• [Input data]
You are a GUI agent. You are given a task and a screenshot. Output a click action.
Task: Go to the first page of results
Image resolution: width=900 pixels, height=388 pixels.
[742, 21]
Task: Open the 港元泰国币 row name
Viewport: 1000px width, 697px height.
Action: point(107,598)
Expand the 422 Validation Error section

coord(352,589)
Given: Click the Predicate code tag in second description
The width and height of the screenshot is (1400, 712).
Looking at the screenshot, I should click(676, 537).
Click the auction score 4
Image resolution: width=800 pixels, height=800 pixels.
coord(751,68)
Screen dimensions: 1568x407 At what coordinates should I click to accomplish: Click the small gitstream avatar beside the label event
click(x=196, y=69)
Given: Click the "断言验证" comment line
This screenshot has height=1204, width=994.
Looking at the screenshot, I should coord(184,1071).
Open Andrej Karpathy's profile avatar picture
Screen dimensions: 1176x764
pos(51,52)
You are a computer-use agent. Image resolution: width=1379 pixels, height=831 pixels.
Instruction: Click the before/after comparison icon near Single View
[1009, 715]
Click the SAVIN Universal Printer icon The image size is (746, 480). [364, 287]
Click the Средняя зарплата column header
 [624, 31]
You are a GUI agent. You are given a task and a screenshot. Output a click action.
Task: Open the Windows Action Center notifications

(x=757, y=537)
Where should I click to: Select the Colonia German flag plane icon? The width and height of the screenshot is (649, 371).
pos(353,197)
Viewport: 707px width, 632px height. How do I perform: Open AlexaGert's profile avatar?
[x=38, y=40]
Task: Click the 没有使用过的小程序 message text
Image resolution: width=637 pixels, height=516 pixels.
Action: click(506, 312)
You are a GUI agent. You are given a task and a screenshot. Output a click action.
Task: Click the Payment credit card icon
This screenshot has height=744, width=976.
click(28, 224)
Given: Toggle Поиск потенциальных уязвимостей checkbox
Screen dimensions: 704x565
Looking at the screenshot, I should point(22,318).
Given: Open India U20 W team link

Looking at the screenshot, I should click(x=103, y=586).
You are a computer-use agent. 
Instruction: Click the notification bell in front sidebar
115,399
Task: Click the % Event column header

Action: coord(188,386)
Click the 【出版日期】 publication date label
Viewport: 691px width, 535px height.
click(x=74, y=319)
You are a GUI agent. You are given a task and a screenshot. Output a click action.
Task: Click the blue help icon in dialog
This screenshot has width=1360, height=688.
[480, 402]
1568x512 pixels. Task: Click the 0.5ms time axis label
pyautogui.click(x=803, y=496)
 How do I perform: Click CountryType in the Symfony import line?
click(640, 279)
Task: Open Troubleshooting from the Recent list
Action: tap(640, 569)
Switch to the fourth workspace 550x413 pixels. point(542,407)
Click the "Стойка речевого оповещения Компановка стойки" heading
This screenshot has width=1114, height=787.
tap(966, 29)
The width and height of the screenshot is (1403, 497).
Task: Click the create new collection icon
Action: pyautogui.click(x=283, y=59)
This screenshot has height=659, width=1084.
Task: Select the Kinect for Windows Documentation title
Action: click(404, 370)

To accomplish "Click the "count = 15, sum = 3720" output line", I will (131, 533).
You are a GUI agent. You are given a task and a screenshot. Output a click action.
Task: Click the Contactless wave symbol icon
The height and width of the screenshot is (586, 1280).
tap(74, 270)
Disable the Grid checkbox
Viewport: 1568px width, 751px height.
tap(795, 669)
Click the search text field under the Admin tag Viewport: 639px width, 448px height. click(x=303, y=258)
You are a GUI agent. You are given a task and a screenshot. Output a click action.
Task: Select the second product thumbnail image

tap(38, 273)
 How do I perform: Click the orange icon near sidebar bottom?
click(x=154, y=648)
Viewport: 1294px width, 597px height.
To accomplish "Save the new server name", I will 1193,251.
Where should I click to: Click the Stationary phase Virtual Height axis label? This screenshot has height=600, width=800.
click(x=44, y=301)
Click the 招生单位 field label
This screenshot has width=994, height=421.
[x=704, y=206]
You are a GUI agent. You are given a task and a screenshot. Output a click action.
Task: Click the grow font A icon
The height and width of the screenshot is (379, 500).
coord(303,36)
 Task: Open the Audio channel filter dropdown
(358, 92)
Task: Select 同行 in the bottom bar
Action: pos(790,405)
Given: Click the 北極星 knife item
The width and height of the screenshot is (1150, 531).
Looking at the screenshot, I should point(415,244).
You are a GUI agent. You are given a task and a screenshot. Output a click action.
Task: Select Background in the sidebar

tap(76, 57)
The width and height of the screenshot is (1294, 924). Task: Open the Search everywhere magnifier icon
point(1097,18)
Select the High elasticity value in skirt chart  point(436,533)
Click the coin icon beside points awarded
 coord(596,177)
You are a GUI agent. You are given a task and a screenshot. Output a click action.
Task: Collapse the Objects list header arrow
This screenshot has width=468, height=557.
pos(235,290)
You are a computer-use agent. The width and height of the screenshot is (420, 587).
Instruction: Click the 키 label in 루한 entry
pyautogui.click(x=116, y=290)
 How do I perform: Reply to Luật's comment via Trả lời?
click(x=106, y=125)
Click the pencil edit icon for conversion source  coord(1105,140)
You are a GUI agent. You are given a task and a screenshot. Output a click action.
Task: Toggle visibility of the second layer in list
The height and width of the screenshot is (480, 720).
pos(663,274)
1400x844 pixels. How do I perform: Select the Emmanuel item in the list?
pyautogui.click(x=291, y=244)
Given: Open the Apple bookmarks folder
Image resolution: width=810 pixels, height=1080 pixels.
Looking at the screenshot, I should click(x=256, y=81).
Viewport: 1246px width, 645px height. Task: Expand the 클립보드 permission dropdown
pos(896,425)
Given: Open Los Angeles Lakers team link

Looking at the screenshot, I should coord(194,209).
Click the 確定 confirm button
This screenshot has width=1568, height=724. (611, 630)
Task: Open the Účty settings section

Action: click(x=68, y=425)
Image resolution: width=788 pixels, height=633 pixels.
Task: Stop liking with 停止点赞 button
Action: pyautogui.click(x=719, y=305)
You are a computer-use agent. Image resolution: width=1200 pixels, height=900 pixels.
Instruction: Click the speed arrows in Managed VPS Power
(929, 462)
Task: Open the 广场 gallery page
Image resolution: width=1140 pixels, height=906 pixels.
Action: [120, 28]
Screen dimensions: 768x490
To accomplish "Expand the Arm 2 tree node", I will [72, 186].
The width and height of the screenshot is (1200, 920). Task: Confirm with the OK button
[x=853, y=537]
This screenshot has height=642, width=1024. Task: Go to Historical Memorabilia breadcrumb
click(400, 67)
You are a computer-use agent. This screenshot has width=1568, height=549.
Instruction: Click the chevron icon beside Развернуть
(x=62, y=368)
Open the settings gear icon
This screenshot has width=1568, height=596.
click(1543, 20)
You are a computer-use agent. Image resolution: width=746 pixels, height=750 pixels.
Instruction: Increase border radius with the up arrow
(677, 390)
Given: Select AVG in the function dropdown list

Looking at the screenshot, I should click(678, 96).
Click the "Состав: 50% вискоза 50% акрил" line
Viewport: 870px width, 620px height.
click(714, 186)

• [Your goal]
All of the material, restated exactly, is the expected result.

• [Response area]
You are a GUI agent. You are given a task and a screenshot. Output a click action.
Task: Go to the first page of results
Image resolution: width=900 pixels, height=388 pixels.
[742, 21]
Task: Open the 港元泰国币 row name
Viewport: 1000px width, 697px height.
Action: point(107,598)
Expand the 422 Validation Error section

coord(352,589)
Given: Click the Predicate code tag in second description
The width and height of the screenshot is (1400, 712).
Looking at the screenshot, I should click(676, 537).
Click the auction score 4
Image resolution: width=800 pixels, height=800 pixels.
coord(751,68)
Screen dimensions: 1568x407 At what coordinates should I click to accomplish: Click the small gitstream avatar beside the label event
click(x=196, y=69)
Given: Click the "断言验证" comment line
This screenshot has height=1204, width=994.
Looking at the screenshot, I should coord(184,1071).
Open Andrej Karpathy's profile avatar picture
Screen dimensions: 1176x764
pos(51,52)
You are a computer-use agent. Image resolution: width=1379 pixels, height=831 pixels.
Instruction: Click the before/after comparison icon near Single View
[1009, 715]
Click the SAVIN Universal Printer icon The image size is (746, 480). [364, 287]
Click the Средняя зарплата column header
 [624, 31]
You are a GUI agent. You are given a task and a screenshot. Output a click action.
Task: Open the Windows Action Center notifications

(x=757, y=537)
Where should I click to: Select the Colonia German flag plane icon? The width and height of the screenshot is (649, 371).
pos(353,197)
Viewport: 707px width, 632px height. How do I perform: Open AlexaGert's profile avatar?
[x=38, y=40]
Task: Click the 没有使用过的小程序 message text
Image resolution: width=637 pixels, height=516 pixels.
Action: click(506, 312)
You are a GUI agent. You are given a task and a screenshot. Output a click action.
Task: Click the Payment credit card icon
This screenshot has height=744, width=976.
click(28, 224)
Given: Toggle Поиск потенциальных уязвимостей checkbox
Screen dimensions: 704x565
Looking at the screenshot, I should point(22,318).
Given: Open India U20 W team link

Looking at the screenshot, I should click(x=103, y=586).
You are a computer-use agent. 
Instruction: Click the notification bell in front sidebar
115,399
Task: Click the % Event column header

Action: coord(188,386)
Click the 【出版日期】 publication date label
Viewport: 691px width, 535px height.
click(x=74, y=319)
You are a GUI agent. You are given a task and a screenshot. Output a click action.
Task: Click the blue help icon in dialog
This screenshot has width=1360, height=688.
[480, 402]
1568x512 pixels. Task: Click the 0.5ms time axis label
pyautogui.click(x=803, y=496)
 How do I perform: Click CountryType in the Symfony import line?
click(640, 279)
Task: Open Troubleshooting from the Recent list
Action: tap(640, 569)
Switch to the fourth workspace 550x413 pixels. point(542,407)
Click the "Стойка речевого оповещения Компановка стойки" heading
This screenshot has width=1114, height=787.
tap(966, 29)
The width and height of the screenshot is (1403, 497).
Task: Click the create new collection icon
Action: pyautogui.click(x=283, y=59)
This screenshot has height=659, width=1084.
Task: Select the Kinect for Windows Documentation title
Action: click(404, 370)

To accomplish "Click the "count = 15, sum = 3720" output line", I will (131, 533).
You are a GUI agent. You are given a task and a screenshot. Output a click action.
Task: Click the Contactless wave symbol icon
The height and width of the screenshot is (586, 1280).
tap(74, 270)
Disable the Grid checkbox
Viewport: 1568px width, 751px height.
tap(795, 669)
Click the search text field under the Admin tag Viewport: 639px width, 448px height. click(x=303, y=258)
You are a GUI agent. You are given a task and a screenshot. Output a click action.
Task: Select the second product thumbnail image

tap(38, 273)
 How do I perform: Click the orange icon near sidebar bottom?
click(x=154, y=648)
Viewport: 1294px width, 597px height.
To accomplish "Save the new server name", I will 1193,251.
Where should I click to: Click the Stationary phase Virtual Height axis label? This screenshot has height=600, width=800.
click(x=44, y=301)
Click the 招生单位 field label
This screenshot has width=994, height=421.
[x=704, y=206]
You are a GUI agent. You are given a task and a screenshot. Output a click action.
Task: Click the grow font A icon
The height and width of the screenshot is (379, 500).
coord(303,36)
 Task: Open the Audio channel filter dropdown
(358, 92)
Task: Select 同行 in the bottom bar
Action: pos(790,405)
Given: Click the 北極星 knife item
The width and height of the screenshot is (1150, 531).
Looking at the screenshot, I should point(415,244).
You are a GUI agent. You are given a task and a screenshot. Output a click action.
Task: Select Background in the sidebar

tap(76, 57)
The width and height of the screenshot is (1294, 924). Task: Open the Search everywhere magnifier icon
point(1097,18)
Select the High elasticity value in skirt chart  point(436,533)
Click the coin icon beside points awarded
 coord(596,177)
You are a GUI agent. You are given a task and a screenshot. Output a click action.
Task: Collapse the Objects list header arrow
This screenshot has width=468, height=557.
pos(235,290)
You are a computer-use agent. The width and height of the screenshot is (420, 587).
Instruction: Click the 키 label in 루한 entry
pyautogui.click(x=116, y=290)
 How do I perform: Reply to Luật's comment via Trả lời?
click(x=106, y=125)
Click the pencil edit icon for conversion source  coord(1105,140)
You are a GUI agent. You are given a task and a screenshot. Output a click action.
Task: Toggle visibility of the second layer in list
The height and width of the screenshot is (480, 720).
pos(663,274)
1400x844 pixels. How do I perform: Select the Emmanuel item in the list?
pyautogui.click(x=291, y=244)
Given: Open the Apple bookmarks folder
Image resolution: width=810 pixels, height=1080 pixels.
Looking at the screenshot, I should click(x=256, y=81).
Viewport: 1246px width, 645px height. Task: Expand the 클립보드 permission dropdown
pos(896,425)
Given: Open Los Angeles Lakers team link

Looking at the screenshot, I should coord(194,209).
Click the 確定 confirm button
This screenshot has width=1568, height=724. (611, 630)
Task: Open the Účty settings section

Action: click(x=68, y=425)
Image resolution: width=788 pixels, height=633 pixels.
Task: Stop liking with 停止点赞 button
Action: pyautogui.click(x=719, y=305)
You are a computer-use agent. Image resolution: width=1200 pixels, height=900 pixels.
Instruction: Click the speed arrows in Managed VPS Power
(929, 462)
Task: Open the 广场 gallery page
Image resolution: width=1140 pixels, height=906 pixels.
Action: [120, 28]
Screen dimensions: 768x490
To accomplish "Expand the Arm 2 tree node", I will [72, 186].
The width and height of the screenshot is (1200, 920). Task: Confirm with the OK button
[x=853, y=537]
This screenshot has height=642, width=1024. Task: Go to Historical Memorabilia breadcrumb
click(400, 67)
You are a computer-use agent. This screenshot has width=1568, height=549.
Instruction: Click the chevron icon beside Развернуть
(x=62, y=368)
Open the settings gear icon
This screenshot has width=1568, height=596.
click(1543, 20)
You are a computer-use agent. Image resolution: width=746 pixels, height=750 pixels.
Instruction: Increase border radius with the up arrow
(677, 390)
Given: Select AVG in the function dropdown list

Looking at the screenshot, I should click(678, 96).
Click the "Состав: 50% вискоза 50% акрил" line
Viewport: 870px width, 620px height.
click(714, 186)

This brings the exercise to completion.